3. Record a hit arrangement/production for your song
An example of this would be Trevor Horn’s production work on Frankie Hollywood hits Relax, or Two Tribes. Some songs are all about the arrangement and harmonic structure of the chords that underpin it. If you get the chords wrong, the melody doesn’t shine.
4. Write for your audience
Sometimes your instinct doesn’t tell you the truth. Your instinct sometimes is to be a bit too arty, or a bit too self indulgent - doing what you like to do – and you’re not necessarily aware that this does not translate well for a wider audience. That’s why it’s often good to co-write with people, who may have different objectives to your own.

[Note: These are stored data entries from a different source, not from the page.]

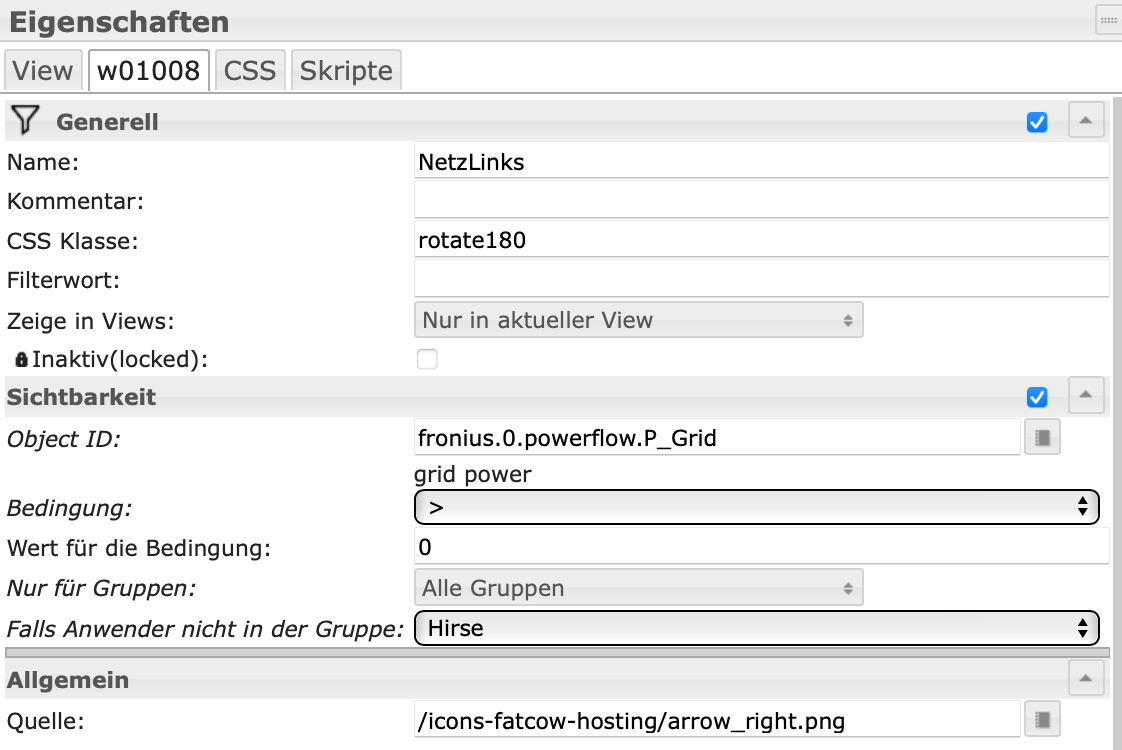Open the Bedingung condition dropdown
Screen dimensions: 1122x750
coord(756,507)
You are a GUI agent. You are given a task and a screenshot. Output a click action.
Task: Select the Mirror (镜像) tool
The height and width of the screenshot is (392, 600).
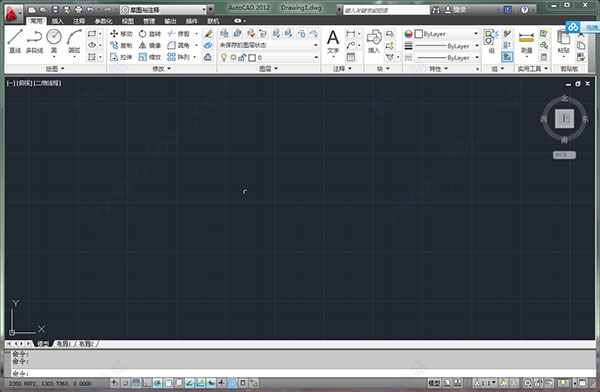click(x=150, y=46)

5. Originate, innovate, don’t deviate
Whatever you do should be original, it should be you. To be original is to innovate, bringing something different to the table that others don’t. Don’t deviate, or give up on your passion. It’s a tough business, but if you do give up at the first hurdle, you’ll never know what you could have achieved.
Songwriter and musician Tony Moore is the creative spirit behind the Kashmir Klub at The Bedford in Balham, London. He hosts an eclectic selection of live music there four nights a week, and it has long been a mecca for songwriters and lovers of new music alike.
Previously in the Make it Happen series...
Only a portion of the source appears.